*Problem statement:* The tail of the records, from the line containing "Главная (48, 50)" through the final line, should be printed exactly and on its own.

── Given entries ──

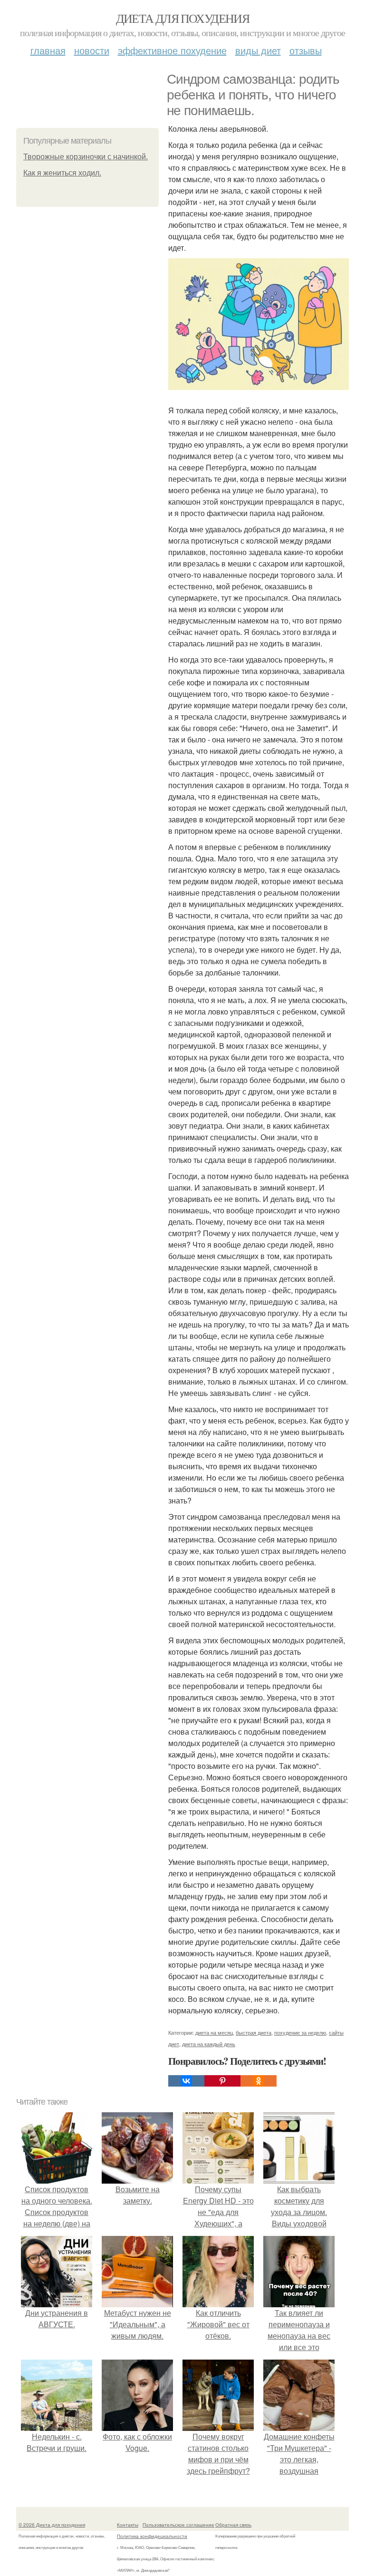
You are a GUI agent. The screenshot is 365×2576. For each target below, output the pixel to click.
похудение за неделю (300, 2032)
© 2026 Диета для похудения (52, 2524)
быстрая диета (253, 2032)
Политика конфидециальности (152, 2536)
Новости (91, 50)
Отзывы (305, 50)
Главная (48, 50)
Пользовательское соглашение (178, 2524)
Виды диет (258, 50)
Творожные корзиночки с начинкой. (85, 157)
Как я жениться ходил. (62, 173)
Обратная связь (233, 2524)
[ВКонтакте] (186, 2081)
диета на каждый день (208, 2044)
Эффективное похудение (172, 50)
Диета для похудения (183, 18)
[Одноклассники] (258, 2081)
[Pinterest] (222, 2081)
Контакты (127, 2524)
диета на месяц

───

*The answer:*
Главная (48, 50)
Пользовательское соглашение (178, 2524)
Виды диет (258, 50)
Творожные корзиночки с начинкой. (85, 157)
Как я жениться ходил. (62, 173)
Обратная связь (233, 2524)
[ВКонтакте] (186, 2081)
диета на каждый день (208, 2044)
Эффективное похудение (172, 50)
Диета для похудения (183, 18)
[Одноклассники] (258, 2081)
[Pinterest] (222, 2081)
Контакты (127, 2524)
диета на месяц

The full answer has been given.